STATED PROBLEM: Rewrite the entries below, replacing "image size" with "image dimensions" and keeping everything else the same. Omit the pictures from your answer.

PROVIDED DATA:
Begin
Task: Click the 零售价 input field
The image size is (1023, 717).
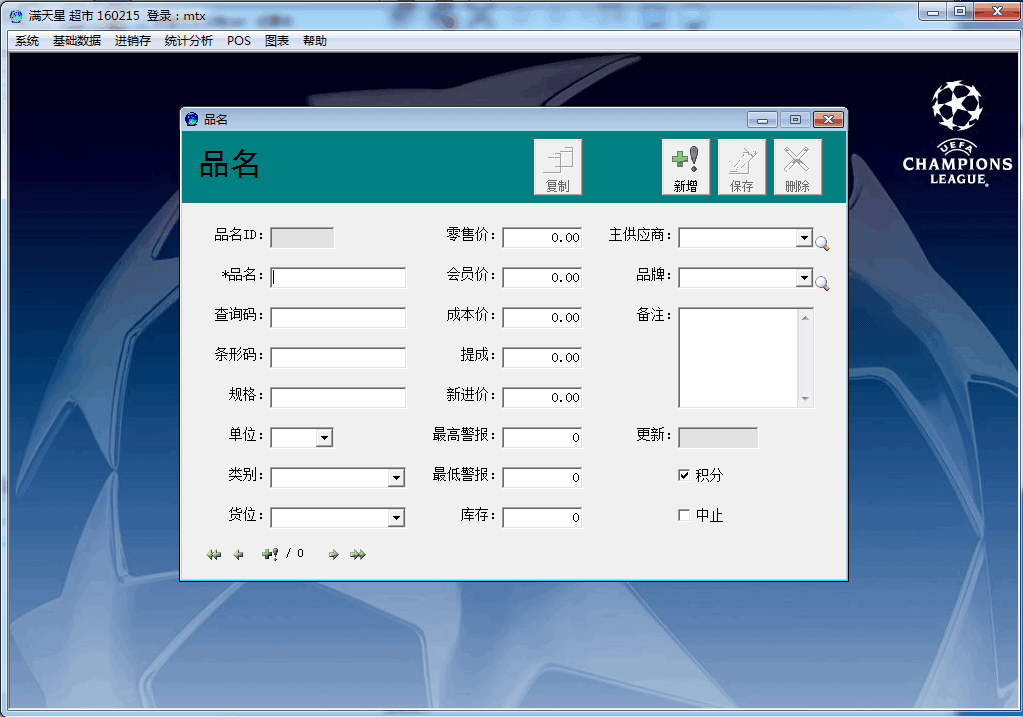Action: coord(542,237)
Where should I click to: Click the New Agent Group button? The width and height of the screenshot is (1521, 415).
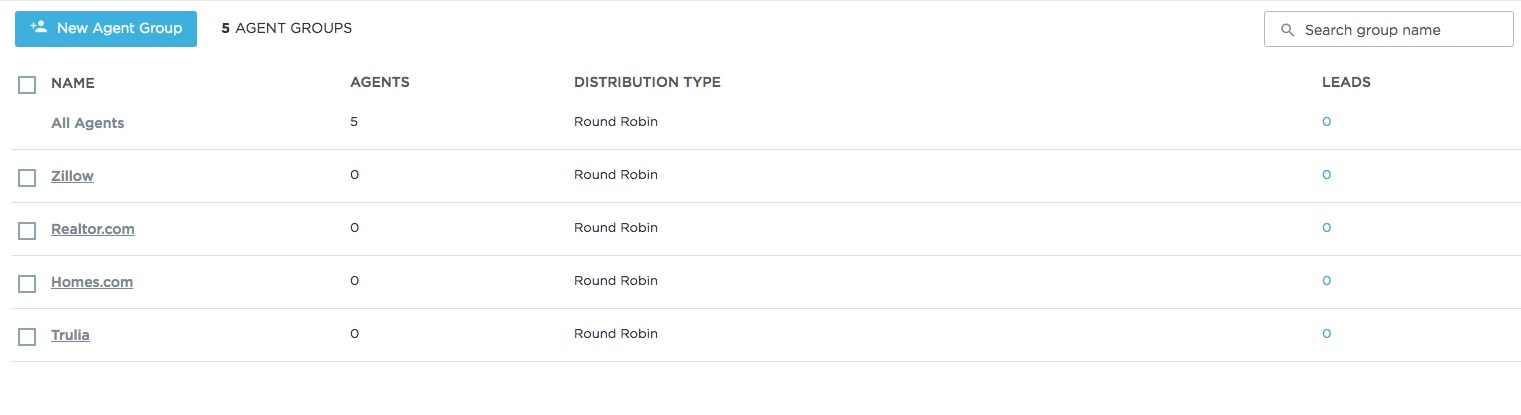106,29
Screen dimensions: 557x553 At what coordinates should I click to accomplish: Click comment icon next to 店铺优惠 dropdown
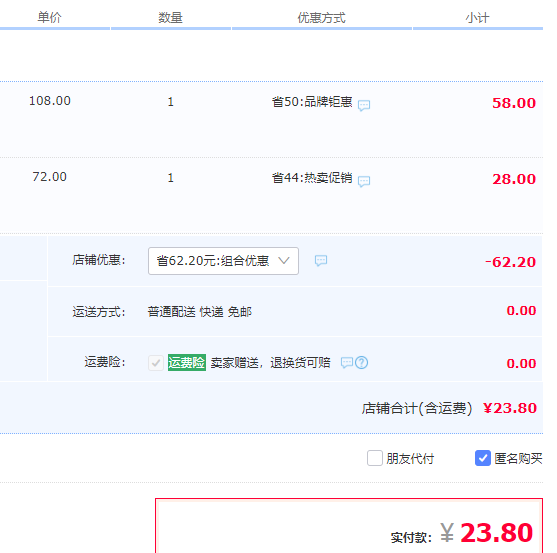coord(321,261)
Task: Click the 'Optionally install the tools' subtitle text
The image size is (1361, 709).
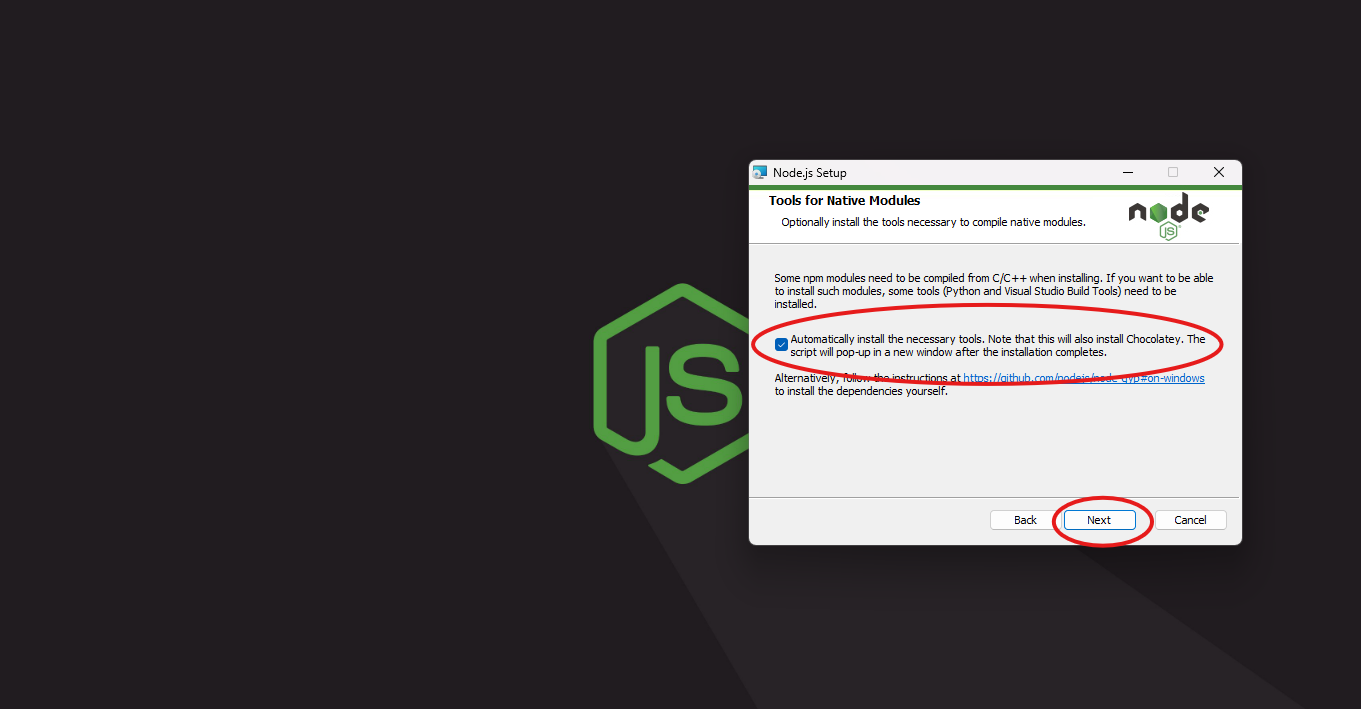Action: [932, 222]
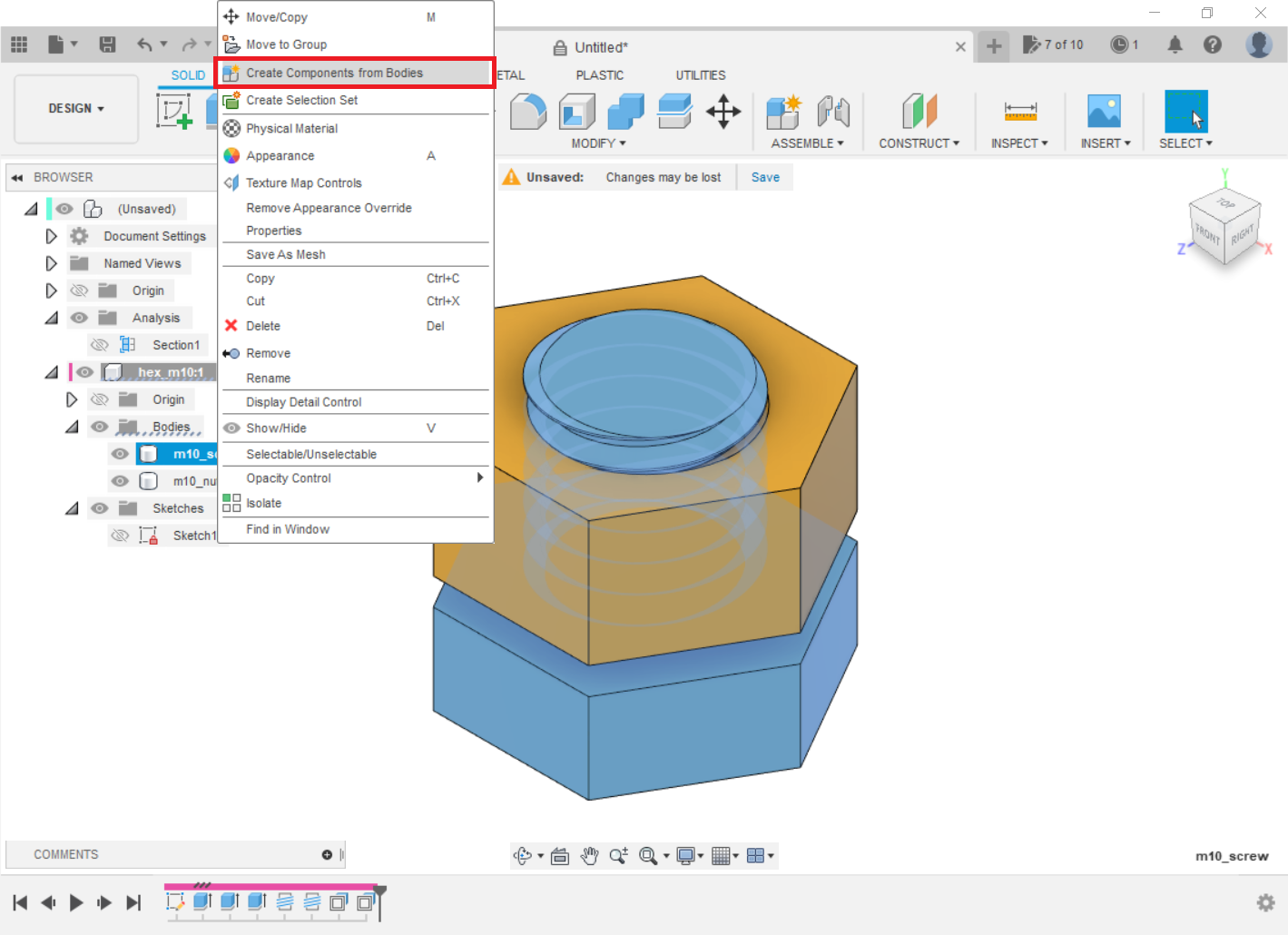Click the Save link in unsaved banner

765,177
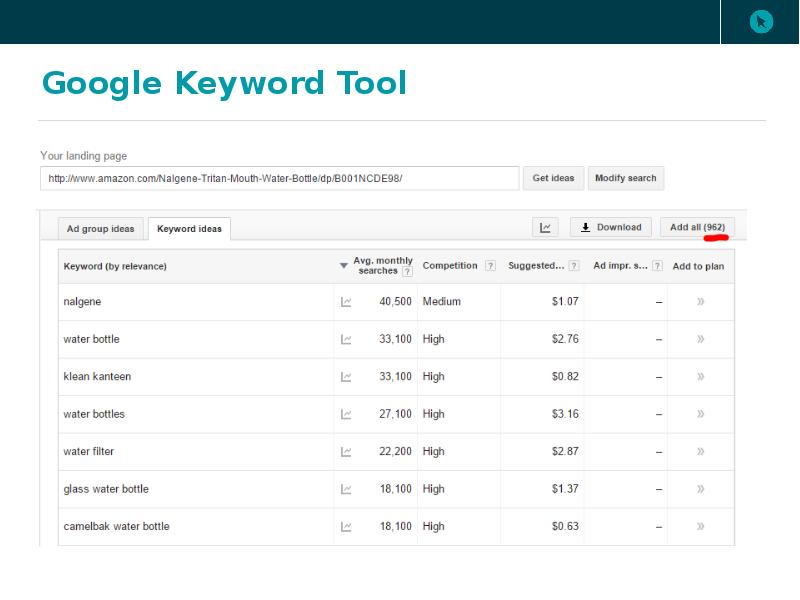Show the trend chart icon for nalgene
The height and width of the screenshot is (600, 800).
[x=346, y=302]
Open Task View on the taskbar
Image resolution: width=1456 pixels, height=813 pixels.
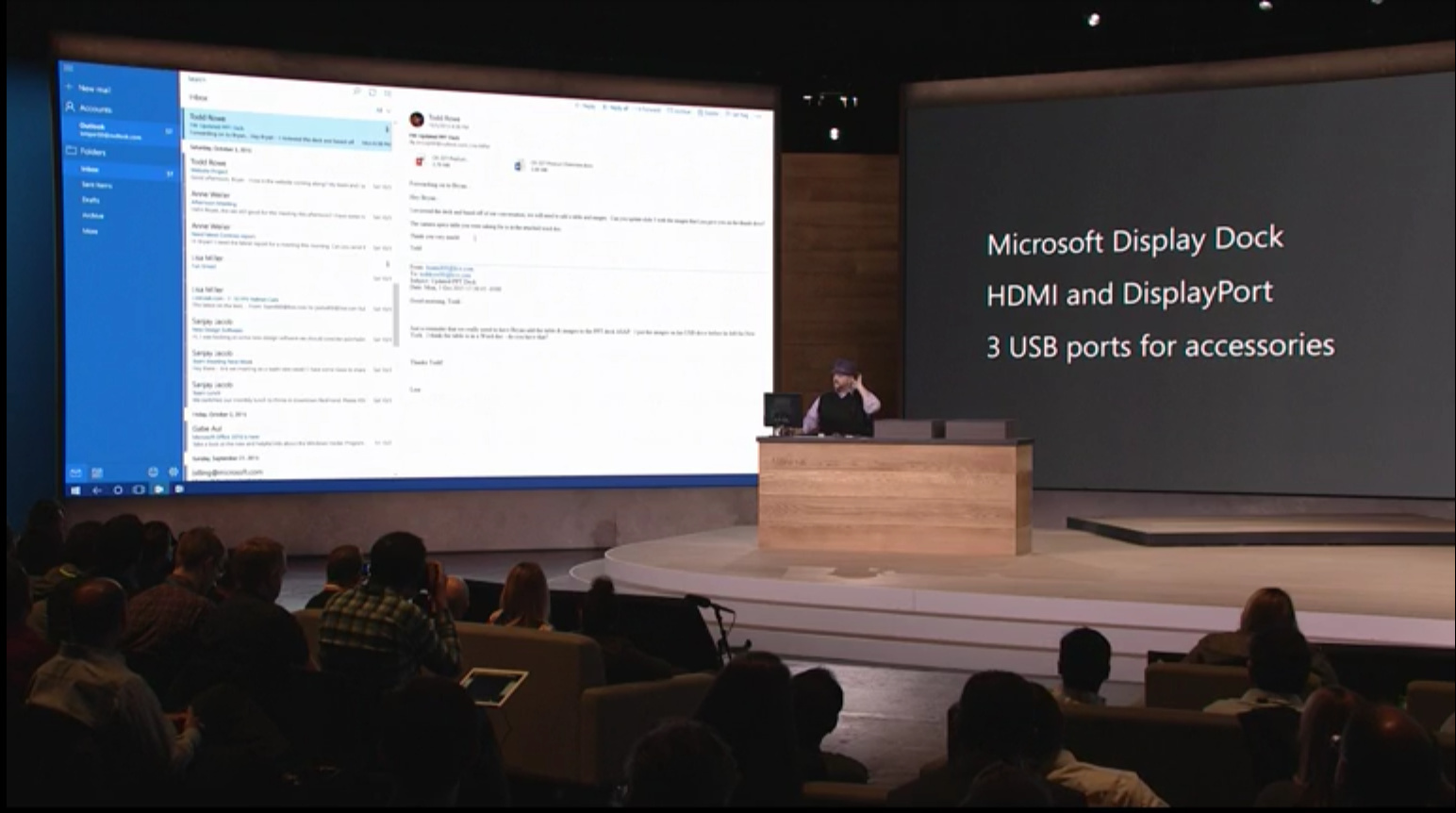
End
PROBLEM SOLUTION:
Task: Click the 零售价 input field
The image dimensions is (1023, 717).
Action: coord(542,237)
Where should I click to: Click the New Agent Group button? The width and height of the screenshot is (1521, 415).
106,29
Screen dimensions: 557x553 At what coordinates should I click to accomplish: Click comment icon next to 店铺优惠 dropdown
coord(321,261)
Task: Click the 'Optionally install the tools' subtitle text
The image dimensions is (1361, 709).
Action: [932, 222]
Click the Save link in unsaved banner

765,177
Show the trend chart icon for nalgene
The height and width of the screenshot is (600, 800).
[x=346, y=302]
Open Task View on the taskbar
Image resolution: width=1456 pixels, height=813 pixels.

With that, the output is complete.